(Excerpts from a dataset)

>>>

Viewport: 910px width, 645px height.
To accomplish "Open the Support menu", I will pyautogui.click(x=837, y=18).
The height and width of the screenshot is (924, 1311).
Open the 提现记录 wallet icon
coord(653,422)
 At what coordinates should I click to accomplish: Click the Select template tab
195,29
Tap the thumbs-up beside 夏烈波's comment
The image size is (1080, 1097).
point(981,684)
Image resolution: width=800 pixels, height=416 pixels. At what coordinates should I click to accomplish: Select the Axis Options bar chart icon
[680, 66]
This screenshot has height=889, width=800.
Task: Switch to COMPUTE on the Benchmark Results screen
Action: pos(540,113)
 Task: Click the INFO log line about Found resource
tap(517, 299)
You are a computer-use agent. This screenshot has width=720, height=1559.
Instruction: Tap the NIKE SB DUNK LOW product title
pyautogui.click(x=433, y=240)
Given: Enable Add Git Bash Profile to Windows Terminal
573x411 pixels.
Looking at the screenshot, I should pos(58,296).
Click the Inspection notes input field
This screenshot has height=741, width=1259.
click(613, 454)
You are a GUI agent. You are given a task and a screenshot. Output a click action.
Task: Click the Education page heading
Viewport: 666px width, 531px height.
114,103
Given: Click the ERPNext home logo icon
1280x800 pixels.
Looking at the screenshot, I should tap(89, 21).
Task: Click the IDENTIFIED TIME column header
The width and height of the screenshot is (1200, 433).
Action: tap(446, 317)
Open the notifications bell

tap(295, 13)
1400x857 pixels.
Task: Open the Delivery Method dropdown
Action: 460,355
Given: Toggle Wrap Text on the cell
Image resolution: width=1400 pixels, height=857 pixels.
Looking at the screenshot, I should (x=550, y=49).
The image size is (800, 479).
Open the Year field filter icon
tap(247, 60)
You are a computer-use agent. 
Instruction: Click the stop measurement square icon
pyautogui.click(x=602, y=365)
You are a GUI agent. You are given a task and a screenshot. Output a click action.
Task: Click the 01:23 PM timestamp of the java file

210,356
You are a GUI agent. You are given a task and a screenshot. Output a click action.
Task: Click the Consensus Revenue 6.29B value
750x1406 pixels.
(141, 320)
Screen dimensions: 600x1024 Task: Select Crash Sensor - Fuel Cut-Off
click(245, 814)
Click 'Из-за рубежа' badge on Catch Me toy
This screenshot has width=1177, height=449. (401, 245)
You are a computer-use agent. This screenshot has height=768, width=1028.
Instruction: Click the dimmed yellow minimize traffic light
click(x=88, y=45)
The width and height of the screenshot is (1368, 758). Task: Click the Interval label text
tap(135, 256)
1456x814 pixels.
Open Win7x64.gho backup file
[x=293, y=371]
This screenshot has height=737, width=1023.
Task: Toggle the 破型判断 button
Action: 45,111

<<<

WHAT IS NEEDED =
Taking the records above, retype every line from the one with "This screenshot has height=741, width=1259." down to the one with "Task: Click the IDENTIFIED TIME column header", exactly and with nothing else.

EXPECTED ANSWER =
This screenshot has height=741, width=1259.
click(613, 454)
You are a GUI agent. You are given a task and a screenshot. Output a click action.
Task: Click the Education page heading
Viewport: 666px width, 531px height.
114,103
Given: Click the ERPNext home logo icon
1280x800 pixels.
Looking at the screenshot, I should tap(89, 21).
Task: Click the IDENTIFIED TIME column header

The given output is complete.